Abstract: Single cell and spatial sequencing allow measuring full transcriptomes or epigenomes of all cells in a tissue. When applied to disease cohorts, several single cell or spatial experiments across distinct patients are available. One open computational problem is how to compare experiments at a sample level, as a sample is represented by a distribution of cells. We will describe in this talk the use of the optimal transport framework as an approach to obtain distances between distributions of cells. This is used for sample level analysis of disease relevant single cell and spatial transcriptomics data to find clusters or trajectories of patients. Another relevant challenge comes from the multi-modal properties of the data, as single cells can be measured in regard to distinct molecular features (transcriptomes and epigenome) or histology data. This requires algorithms for estimation of joint embeddings, which capture information from all available modalities. Finally, we propose statistical methods to interpret results, i.e., to find cell populations and genes related to the detected sample level clusters and trajectories..

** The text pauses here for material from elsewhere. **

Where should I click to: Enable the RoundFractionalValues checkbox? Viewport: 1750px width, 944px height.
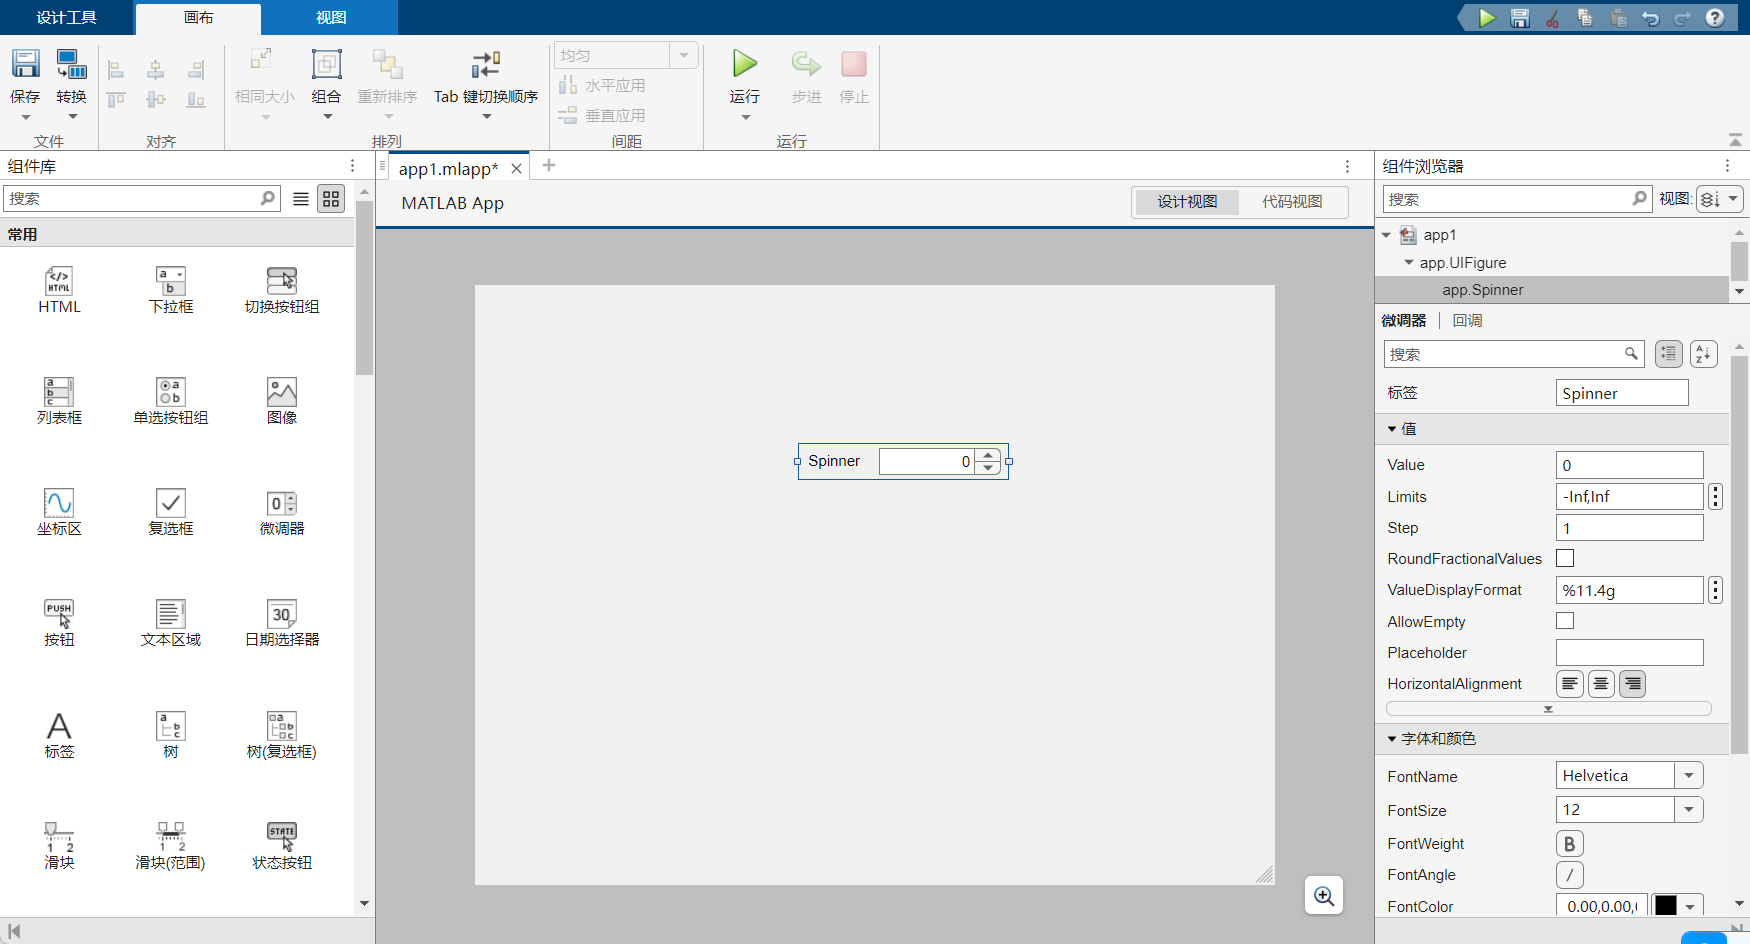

Short Biography:Ivan G. Costa is Professor for Computational Genomics at the RWTH Aachen. After graduating in computer science in 2003 at the Federal University of Pernambuco (Brazil), he joined the Max Planck Institute for Molecular Genetics (Germany) to pursue doctoral studies in bioinformatics. In 2017, he established a research group on computational genomics at the RWTH Aachen Medical Faculty. His research interest involves statistical machine learning approaches to dissect transcriptional and regulatory programs controlling cellular changes in cell differentiation and in the onset of diseases. He currently focuses on computational methods to understand how cellular microenvironment changes cause or support disease processes by integrative analysis of transcriptional, chromatin and spatial status of single cells.